The works seem to resemble scroll paintings but also have sculptural qualities, with their folds and creases. In this work, the artist has rendered the images completely unrecognizable as photographs. Nonetheless, the incongruous and accentuated colours of the pictures effectively evoke the frenzied and incomprehensible emotional, mental, and physical traumas that the war inflicted on its victims.

Neal Oshima, Untitled, 2000. Image Credit: International Center of Photography

Neal Oshima, though ethnically Japanese and born in New York, spent much of his career photographing subjects and objects in the Philippines. Untitled (2000) is a photogram of a traditional shirt, made of natural fibres from plants like banana and pineapple, widely worn by Filipino women before the American colonisation of the region in the nineteenth century. The print is produced with light-sensitive paper without a camera and captures the actual scale of the shirt together with its wear and tear, therefore imprinting the paper with distinctive traces of its wearer.

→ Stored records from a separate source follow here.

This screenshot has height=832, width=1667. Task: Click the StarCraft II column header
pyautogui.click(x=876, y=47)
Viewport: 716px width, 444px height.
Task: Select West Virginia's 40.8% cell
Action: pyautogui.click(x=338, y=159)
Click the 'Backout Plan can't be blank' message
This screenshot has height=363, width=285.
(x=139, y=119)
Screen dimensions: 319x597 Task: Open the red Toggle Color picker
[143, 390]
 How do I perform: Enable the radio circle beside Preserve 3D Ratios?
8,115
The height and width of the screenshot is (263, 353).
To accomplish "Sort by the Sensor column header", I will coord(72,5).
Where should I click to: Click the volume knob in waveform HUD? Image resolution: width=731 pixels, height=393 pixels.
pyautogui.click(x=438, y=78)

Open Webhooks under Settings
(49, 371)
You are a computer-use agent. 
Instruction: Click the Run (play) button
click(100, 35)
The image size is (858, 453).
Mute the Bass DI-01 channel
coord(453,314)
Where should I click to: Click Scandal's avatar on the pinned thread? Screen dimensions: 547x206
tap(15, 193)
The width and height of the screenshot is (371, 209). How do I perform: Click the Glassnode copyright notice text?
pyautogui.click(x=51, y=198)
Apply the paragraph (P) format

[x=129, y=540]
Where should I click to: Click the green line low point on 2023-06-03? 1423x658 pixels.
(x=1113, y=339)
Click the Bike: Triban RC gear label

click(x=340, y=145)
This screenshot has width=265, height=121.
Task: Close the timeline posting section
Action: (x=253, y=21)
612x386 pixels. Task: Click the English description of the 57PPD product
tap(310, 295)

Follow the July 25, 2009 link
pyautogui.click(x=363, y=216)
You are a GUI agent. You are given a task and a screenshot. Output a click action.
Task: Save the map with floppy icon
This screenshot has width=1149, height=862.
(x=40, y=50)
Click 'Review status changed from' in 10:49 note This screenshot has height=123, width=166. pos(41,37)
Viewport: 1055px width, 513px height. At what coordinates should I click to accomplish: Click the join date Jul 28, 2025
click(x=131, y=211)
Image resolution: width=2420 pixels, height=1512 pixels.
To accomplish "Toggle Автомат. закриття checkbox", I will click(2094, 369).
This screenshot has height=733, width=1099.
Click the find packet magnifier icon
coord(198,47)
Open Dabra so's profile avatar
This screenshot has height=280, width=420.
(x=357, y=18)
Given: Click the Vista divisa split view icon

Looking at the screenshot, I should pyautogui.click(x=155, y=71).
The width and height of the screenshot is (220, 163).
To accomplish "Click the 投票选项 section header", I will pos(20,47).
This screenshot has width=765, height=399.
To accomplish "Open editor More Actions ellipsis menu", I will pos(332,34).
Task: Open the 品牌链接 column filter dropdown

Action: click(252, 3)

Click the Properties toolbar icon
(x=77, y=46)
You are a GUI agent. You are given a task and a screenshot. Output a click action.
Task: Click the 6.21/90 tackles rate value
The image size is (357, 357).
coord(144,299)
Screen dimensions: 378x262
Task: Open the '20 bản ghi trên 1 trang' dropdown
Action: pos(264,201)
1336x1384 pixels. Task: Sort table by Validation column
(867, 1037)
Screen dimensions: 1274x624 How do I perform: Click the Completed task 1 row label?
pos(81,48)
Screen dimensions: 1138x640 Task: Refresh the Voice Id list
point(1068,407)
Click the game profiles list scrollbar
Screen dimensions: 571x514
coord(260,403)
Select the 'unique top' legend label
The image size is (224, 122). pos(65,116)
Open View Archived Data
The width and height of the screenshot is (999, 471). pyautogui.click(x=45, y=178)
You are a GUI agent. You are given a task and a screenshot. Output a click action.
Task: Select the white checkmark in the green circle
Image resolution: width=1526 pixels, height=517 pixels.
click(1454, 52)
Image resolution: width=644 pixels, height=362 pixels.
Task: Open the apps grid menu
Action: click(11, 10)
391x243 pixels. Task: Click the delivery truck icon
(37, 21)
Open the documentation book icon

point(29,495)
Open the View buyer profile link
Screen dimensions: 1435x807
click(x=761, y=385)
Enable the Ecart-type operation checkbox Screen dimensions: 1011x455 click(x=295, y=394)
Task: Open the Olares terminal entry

Like any other medium, artists created photographic works to conduct visual experiments, address sociopolitical issues, and record the vibrant worlds of their inner and outer lives. Today, the boundaries between amateur, journalistic, and fine-art photography continue to be contested as their techniques and aesthetics sometimes overlap. Artists also use photographs in collages and mixed media installations, which combine various materials and mediums, thus testing the practical and conceptual limits of photography.